Boomkat Product Review:
Bristolian William Yates impresses with his Trilogy Tapes debut, following crucial records for Sähkö and his own memorecs imprint with a sprawl of tempered, dusky jazz, beyond-the-pier eccentricity and par-boiled, psychedelic ambience. One for fans of Elodie, Tenniscoats, Joanna Brouk or Ryuichi Sakamoto.
We've had a bounty of riches this year from Yates already. Back in Spring he released both a brilliant, self-titled Sähkö EP and the sublime 'How Was Your Life?', an album we described as "fantasy exotica". 'Tollard' follows the former more closely, using delicate, late-night jazzy sequences to set the mood and then interrupting them with foley scratches and discreet lysergic processes. At its best, like on 'Audrey's Lane', the album sounds like a light-hearted prod at recent history, dissolving its mise en place of high and low cultural artifacts (clunky organs, swooping strings) into a rhythmic boil of slippery textures and salty flavors. Yates doesn't confine himself to a single genre or era either: on 'Laughing Grass' he teases pastoral ambience from bluegrass, and on 'Rain Bells' sounds closer to Joanna Brouk, using FM bell sounds and gentle squeezebox drones to paint a hypnotic, informal portrait.
The shadow of electrified prog hangs over the lengthy 'In the Lark's Next', sounding like Vangelis or early Genesis as it weaves an arpeggiated synth through fanfare blasts and pattering hand drums, and on 'Door to the Sky', Yates reflects the cheerful, ramshackle sincerity of Japan's beloved Tenniscoats with a casual stumble of toy synths, banjo, strings and radio static. His skillful hand is evident throughout; Yates cut his teeth making obsessively engineered bass music alongside local peers like Batu, and while there's little of that aesthetic left here, the attention to detail is palpable. His voice cracks over blown-out, screwed 'n chopped drums on the elegiac 'Funny to Stay the Same' and we're reminded of another West Country legend: Matt Elliott, aka Third Eye Foundation.

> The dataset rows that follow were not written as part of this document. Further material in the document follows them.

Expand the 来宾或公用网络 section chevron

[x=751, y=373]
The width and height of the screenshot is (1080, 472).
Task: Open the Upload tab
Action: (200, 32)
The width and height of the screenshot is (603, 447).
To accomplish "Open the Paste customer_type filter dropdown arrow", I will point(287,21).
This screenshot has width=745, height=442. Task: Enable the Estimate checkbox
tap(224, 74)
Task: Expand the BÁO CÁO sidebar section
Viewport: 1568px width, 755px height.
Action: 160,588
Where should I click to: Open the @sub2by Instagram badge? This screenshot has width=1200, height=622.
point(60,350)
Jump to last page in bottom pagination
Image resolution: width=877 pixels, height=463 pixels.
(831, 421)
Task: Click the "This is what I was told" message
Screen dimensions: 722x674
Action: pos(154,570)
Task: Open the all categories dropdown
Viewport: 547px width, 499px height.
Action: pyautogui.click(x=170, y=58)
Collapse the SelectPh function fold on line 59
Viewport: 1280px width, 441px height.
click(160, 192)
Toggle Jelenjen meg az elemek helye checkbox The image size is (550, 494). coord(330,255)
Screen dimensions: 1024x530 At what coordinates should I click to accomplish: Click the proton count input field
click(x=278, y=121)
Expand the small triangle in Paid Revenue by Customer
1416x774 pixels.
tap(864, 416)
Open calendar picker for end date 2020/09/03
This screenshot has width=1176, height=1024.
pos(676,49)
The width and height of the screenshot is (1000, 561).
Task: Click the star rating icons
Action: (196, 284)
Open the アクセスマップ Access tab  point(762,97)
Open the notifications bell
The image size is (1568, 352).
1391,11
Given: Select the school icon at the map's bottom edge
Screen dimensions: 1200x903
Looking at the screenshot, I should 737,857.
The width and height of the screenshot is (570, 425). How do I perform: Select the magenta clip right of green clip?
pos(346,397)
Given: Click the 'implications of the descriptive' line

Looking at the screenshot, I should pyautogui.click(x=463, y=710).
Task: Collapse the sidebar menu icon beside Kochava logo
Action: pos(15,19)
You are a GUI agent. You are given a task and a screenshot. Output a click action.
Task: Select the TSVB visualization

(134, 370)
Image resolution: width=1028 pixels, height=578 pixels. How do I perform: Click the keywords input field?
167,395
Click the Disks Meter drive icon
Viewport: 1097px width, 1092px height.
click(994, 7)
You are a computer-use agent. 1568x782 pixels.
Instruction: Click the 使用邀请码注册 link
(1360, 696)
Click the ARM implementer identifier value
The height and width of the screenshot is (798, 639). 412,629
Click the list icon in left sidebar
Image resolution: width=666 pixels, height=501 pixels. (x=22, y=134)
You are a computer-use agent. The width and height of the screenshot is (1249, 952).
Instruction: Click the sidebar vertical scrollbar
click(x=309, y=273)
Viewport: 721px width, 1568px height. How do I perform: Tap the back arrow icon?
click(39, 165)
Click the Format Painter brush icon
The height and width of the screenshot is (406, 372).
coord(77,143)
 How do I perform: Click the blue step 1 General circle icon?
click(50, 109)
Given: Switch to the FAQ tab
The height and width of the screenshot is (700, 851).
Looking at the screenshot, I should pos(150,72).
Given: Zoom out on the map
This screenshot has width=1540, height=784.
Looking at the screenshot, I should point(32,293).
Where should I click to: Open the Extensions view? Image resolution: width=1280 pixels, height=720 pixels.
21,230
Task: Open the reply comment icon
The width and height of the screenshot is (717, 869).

But Yates' music isn't self-consciously downbeat - each track is infused with an energy that's as nurturing as the smell of home-baked cookies. On 'Polly's Palace' he subverts bombastic, pompous leads with chiming keys and cool-headed guitar licks, and by the time we hit the finale 'Munday's Pond' we're in free improv territory, led thru the murk by scraped strings and prepared clanks that evolve from chaos into bliss. Genre's almost completely out of the window here, and while the loose guiding hand of jazz keeps the album grounded, Yates spies a world of music around him that can't be boxed in.